Whenever Richard Cory went down town,
We people on the pavement looked at him:
He was a gentleman from sole to crown,
Clean favored, and imperially slim.

 

And he was always quietly arrayed,
And he was always human when he talked;
But still he fluttered pulses when he said,
“Good-morning,” and he glittered when he walked.

 

And he was rich—yes, richer than a king—
And admirably schooled in every grace:
In fine, we thought that he was everything
To make us wish that we were in his place.

 

So on we worked, and waited for the light,
And went without the meat, and cursed the bread;
And Richard Cory, one calm summer night,
Went home and put a bullet through his head.

 

You could write this out as a paragraph and it would set on the page just fine. So why do we accept it as a poem? I’ve just ploughed through a huge number of analyses (one of which, amusingly enough, calls it “one of the least examined” of Robinson’s poems), all of which beg the question of whether it is, in fact, a poem, and none of which strikes me as overly convincing although all of them, particular the one who calls it “one of the least examined,” is eager to show us how everybody else has gotten it wrong.

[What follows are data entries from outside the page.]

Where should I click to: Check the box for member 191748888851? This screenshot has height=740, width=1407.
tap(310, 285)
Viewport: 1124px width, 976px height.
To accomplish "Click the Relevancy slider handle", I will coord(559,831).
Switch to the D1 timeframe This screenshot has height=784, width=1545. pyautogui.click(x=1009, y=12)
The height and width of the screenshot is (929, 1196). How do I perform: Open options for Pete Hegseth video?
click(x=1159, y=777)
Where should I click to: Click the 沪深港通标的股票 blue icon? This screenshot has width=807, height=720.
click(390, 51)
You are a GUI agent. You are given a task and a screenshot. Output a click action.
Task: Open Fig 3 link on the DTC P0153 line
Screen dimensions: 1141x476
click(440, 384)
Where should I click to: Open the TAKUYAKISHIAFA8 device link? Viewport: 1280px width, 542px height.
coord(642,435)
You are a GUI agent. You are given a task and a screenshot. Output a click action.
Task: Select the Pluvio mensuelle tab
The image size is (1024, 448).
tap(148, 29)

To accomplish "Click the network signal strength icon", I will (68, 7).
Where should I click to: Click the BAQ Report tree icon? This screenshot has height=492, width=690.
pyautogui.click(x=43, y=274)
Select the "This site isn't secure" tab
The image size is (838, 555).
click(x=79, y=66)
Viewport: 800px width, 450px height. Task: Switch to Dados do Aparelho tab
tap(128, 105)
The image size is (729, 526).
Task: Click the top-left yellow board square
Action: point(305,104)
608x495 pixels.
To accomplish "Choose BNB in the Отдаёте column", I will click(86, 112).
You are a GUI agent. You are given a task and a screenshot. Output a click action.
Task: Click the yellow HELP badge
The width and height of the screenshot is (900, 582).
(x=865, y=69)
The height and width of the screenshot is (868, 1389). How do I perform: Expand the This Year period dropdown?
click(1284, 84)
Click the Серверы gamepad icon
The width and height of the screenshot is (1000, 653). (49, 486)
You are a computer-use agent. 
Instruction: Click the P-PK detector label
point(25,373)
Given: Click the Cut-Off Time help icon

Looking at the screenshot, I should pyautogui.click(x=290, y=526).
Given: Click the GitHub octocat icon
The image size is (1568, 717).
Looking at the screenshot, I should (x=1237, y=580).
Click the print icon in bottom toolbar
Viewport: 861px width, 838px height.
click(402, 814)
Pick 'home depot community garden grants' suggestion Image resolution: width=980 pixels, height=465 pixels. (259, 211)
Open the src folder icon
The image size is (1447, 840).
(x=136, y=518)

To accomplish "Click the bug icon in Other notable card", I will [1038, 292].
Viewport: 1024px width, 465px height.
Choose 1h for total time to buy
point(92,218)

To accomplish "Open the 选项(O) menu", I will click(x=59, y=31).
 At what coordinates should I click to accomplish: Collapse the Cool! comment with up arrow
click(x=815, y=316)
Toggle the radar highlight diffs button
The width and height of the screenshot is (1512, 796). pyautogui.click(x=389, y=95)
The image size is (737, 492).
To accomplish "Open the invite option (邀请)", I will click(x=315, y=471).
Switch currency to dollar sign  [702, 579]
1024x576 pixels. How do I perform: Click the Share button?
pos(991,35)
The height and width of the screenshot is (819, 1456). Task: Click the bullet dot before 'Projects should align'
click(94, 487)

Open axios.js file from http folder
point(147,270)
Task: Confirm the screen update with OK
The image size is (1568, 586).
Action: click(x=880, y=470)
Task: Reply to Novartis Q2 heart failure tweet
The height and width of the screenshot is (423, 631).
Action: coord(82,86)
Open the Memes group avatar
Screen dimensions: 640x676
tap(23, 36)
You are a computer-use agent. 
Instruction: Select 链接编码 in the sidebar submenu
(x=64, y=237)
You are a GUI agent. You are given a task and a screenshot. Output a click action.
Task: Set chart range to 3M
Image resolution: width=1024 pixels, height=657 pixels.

So maybe the difference is that no matter how precisely the poet uses language, everybody is going to interpret the poem according to his own lights, whereas no matter how precisely the novelist uses languages, everybody is going to interpret the novel according to his own lights. (As the author of what I thought was a very carefully-written novel, trust me on that one.)

One of these analyses claims that, “A dramatist would have been under the necessity of justifying the suicide by some train of events in which Richard Cory’s character would have inevitably betrayed him. A novelist would have dissected the psychological effects of these events upon Richard Cory. The poet, with a more profound grasp of life than either, shows us only what life itself would show us.” This is almost convincing, although, as a novelist, I take umbrage at ‘with a more profound grasp of life than either.’ Almost convincing.

By the way, I hope you haven’t been patting yourself on the back too hard, and congratulating yourself, because you’ve noticed that once again I’ve failed to settle a question that I seemed to be out to settle. Fact is, I’m much more interested in questions than in answers, especially when it comes to art, and especially when it comes to literature.

 

Linus van Pelt, of Peanuts, once pestered his crabby sister Lucy so persistently for a story that she finally told him one:

“A man was born. He lived and he died. The end.”

Did she give her little brother, who, being Linus, was filled with gratitude for the food for thought in those nine or those eleven words, depending on how you want to count them, a story or a poem?